De Colombiaanse regering heeft dinsdag een langverwachte publieke verontschuldiging aangeboden voor de buitengerechtelijke executie van 19 burgers die door het leger werden gedood en geregistreerd als rebellenstrijders tijdens een van de meest gewelddadige periodes van de burgeroorlog in het land.
De verontschuldiging komt op het moment dat de Colombiaanse regering probeert het goed te maken met gemeenschappen die getroffen zijn door decennia van gewapende conflicten en vredesakkoorden te sluiten met rebellengroepen die nog steeds tegen het leger vechten in plattelandsgebieden, ondanks een vredesakkoord uit 2016 tussen de regering en de grootste rebellengroep van het land.
“Deze [moorden] hadden nooit mogen plaatsvinden”, zei minister van Defensie Iván Velásquez tijdens een evenement voor het nationale congres, bijgewoond door de familieleden van de slachtoffers.
“We vragen u om ons te vergeven voor deze misdaden die ons in verlegenheid brengen tegenover de wereld”, zei Velásquez in een toespraak. De moorden vonden plaats tussen 2004 en 2008, toen het Colombiaanse leger zijn campagne tegen de Revolutionaire Strijdkrachten van Colombia intensiveerde – de rebellengroep die in 2016 vrede sloot met de regering.
Bij de moorden waren jonge mannen uit arme buurten betrokken die uit hun huizen werden gelokt met valse beloften van banen in andere delen van het land. Eenmaal op hun bestemming aangekomen, werden de slachtoffers neergeschoten door soldaten die hun lijken in camouflage kleedden of wapens naast hun lichaam plaatsten en deze aan hun superieuren presenteerden als rebellen die tijdens de strijd waren gedood om promoties en vakantietijd veilig te stellen.

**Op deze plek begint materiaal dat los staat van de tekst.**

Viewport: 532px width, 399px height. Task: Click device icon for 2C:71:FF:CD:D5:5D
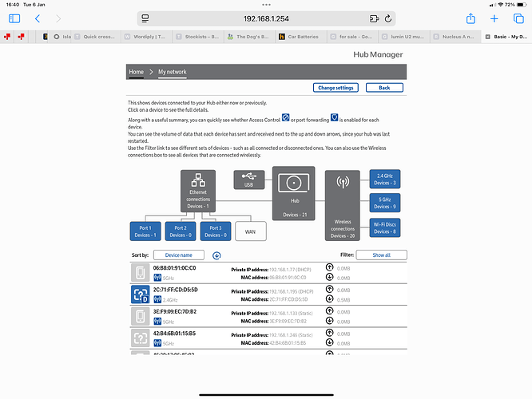(x=140, y=294)
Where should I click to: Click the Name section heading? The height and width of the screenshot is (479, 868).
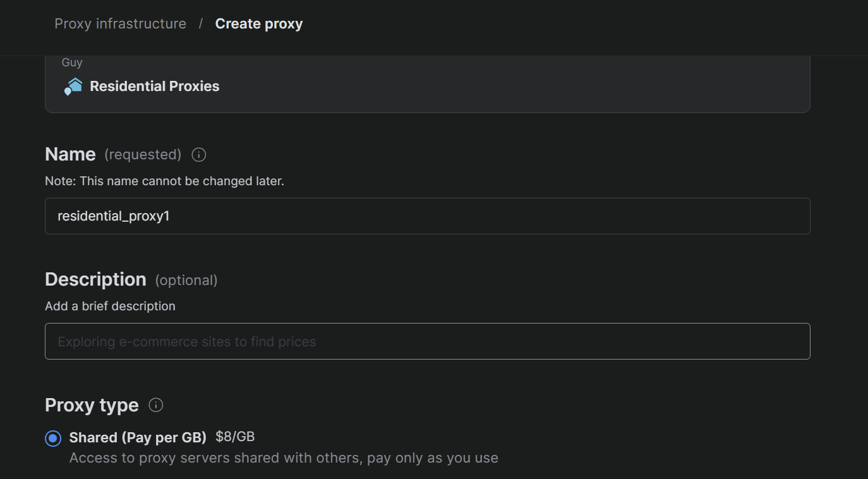(x=70, y=154)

Rechtbanken in Colombia hebben de regering sinds 2015 gelast zich te verontschuldigen voor deze gevallen – hier bekend als ‘valse positieven’ – als onderdeel van een reeks herstelmaatregelen die ook gevangenisstraffen voor enkele van de betrokken soldaten en officieren omvatten.
Volgens de Speciale Jurisdictie voor de Vrede heeft het Colombiaanse leger tussen 2002 en 2008 minstens 6.402 buitengerechtelijke executies gepleegd, omdat commandanten druk uitoefenden op hun troepen om meer resultaten te boeken op het slagveld en de nadruk legden op het vergroten van het aantal vijandelijke slachtoffers.

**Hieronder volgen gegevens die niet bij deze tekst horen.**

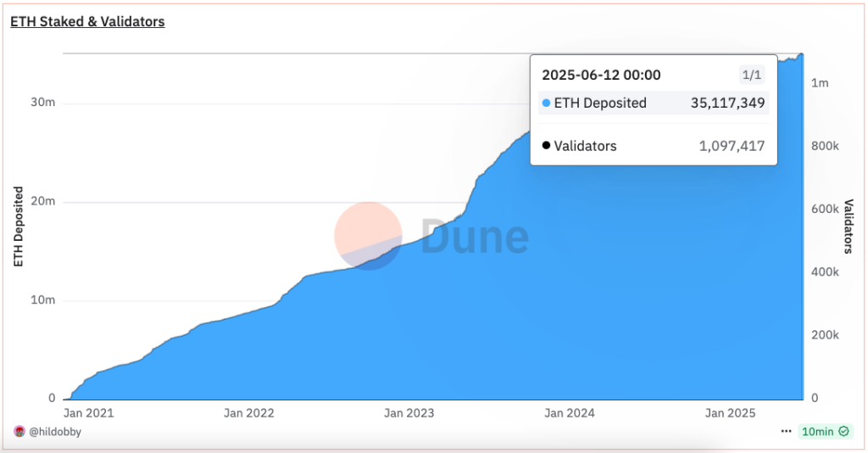Image resolution: width=868 pixels, height=453 pixels.
Task: Click the Dune logo watermark
Action: (432, 236)

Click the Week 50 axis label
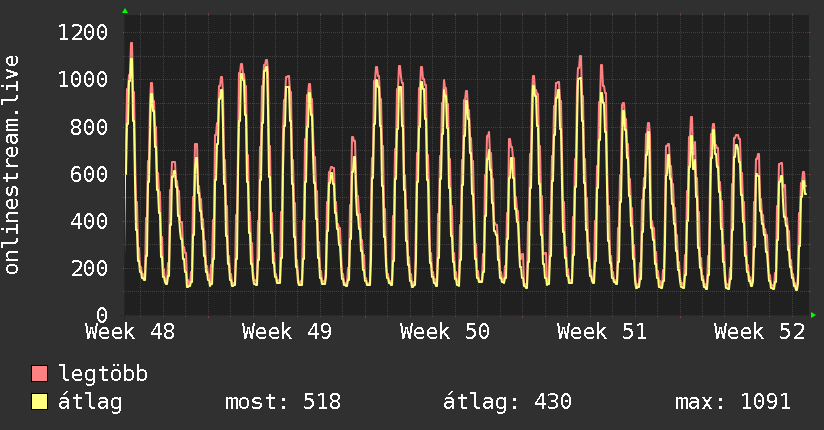(x=445, y=331)
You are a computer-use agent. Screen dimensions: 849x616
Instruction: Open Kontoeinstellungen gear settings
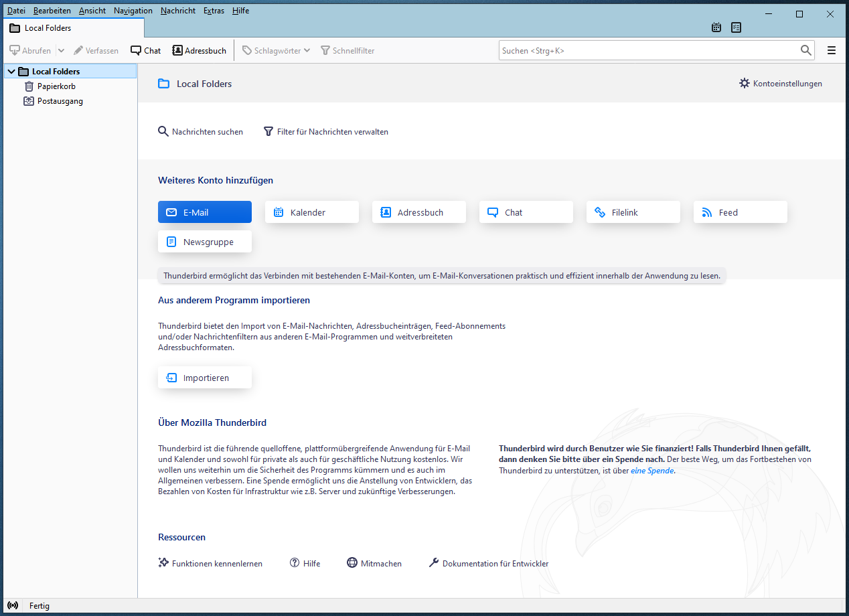781,84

Het vredestribunaal heeft onlangs een voormalige commandant van het Colombiaanse leger aangeklaagd voor de moord op 130 burgers tussen 2002 en 2003 in de provincie Antioquia.
Tijdens het evenement van dinsdag waren de moeders, zussen, zonen en dochters van de 19 slachtoffers uitgenodigd om te spreken.

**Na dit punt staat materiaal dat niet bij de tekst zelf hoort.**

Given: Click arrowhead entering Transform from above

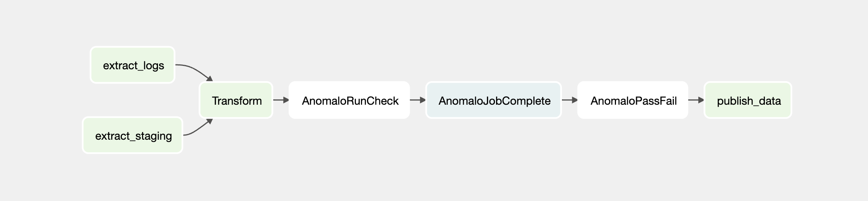Looking at the screenshot, I should (209, 78).
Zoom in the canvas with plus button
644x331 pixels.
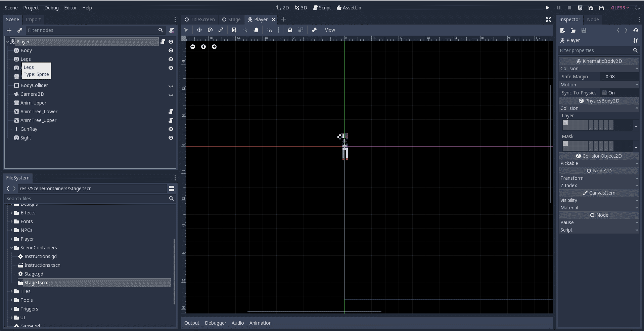[x=214, y=47]
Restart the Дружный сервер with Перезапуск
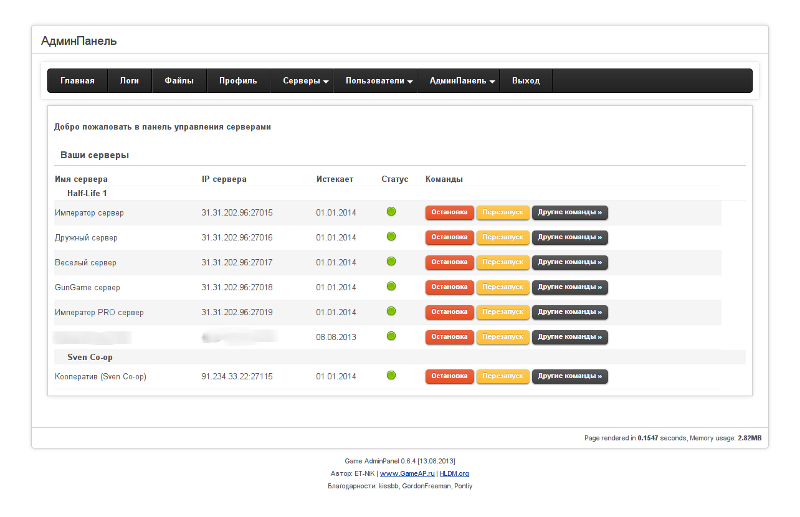This screenshot has height=517, width=800. [x=502, y=237]
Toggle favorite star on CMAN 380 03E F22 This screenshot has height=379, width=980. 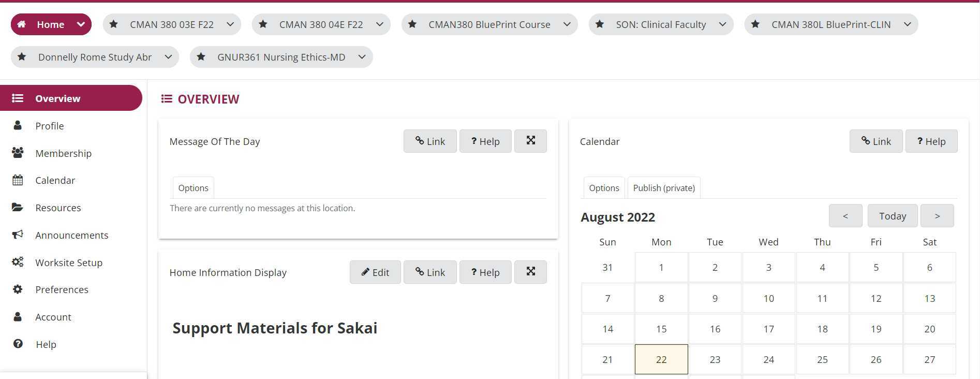(114, 24)
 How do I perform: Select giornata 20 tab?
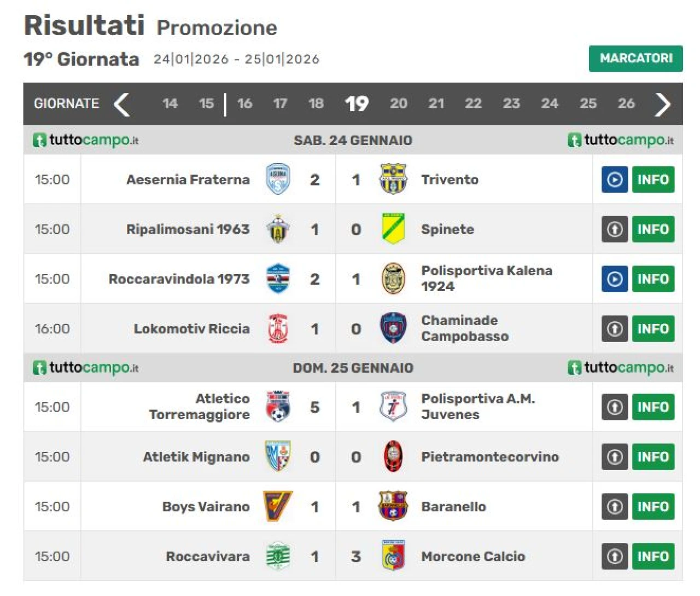pyautogui.click(x=398, y=103)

Velen hadden foto’s van de slachtoffers bij zich en droegen T-shirts met hun naam.
Terwijl de familieleden Velásquez bedankten voor hun aanwezigheid en het aanbieden van hun verontschuldigingen, zeiden de meesten dat ze niet bereid waren om te vergeven.
En ze zeiden dat degenen die zich bij hen zouden moeten verontschuldigen de politici zijn die Colombia leidden toen de moorden op hun familieleden plaatsvonden, waaronder Santos, die tussen 2006 en 2009 de Colombiaanse minister van Defensie was.
“Santos zou degene moeten zijn die hier zijn gezicht laat zien en om vergeving vraagt”, zei Florinda Hernández, wier zoon Elkin in januari 2008 door het leger werd vermoord. “We willen niet dat dit nog een keer gebeurt, en we zijn nog steeds op zoek naar gerechtigheid voor de moord op zoveel mensen.”
Santos bood in 2021 zijn excuses aan aan de slachtoffers van “valse positieven” tijdens een hoorzitting met de Colombiaanse waarheidscommissie die achter gesloten deuren werd gehouden. De voormalige president zei dat hij “diepe wroeging” voelde over de moorden op burgers en voegde eraan toe dat hij onderzoeken leidde die hielpen een einde te maken aan de praktijk.
De publieke verontschuldiging van dinsdag komt op het moment dat de Colombiaanse regering probeert vredesovereenkomsten te sluiten met de overgebleven rebellengroepen van het land.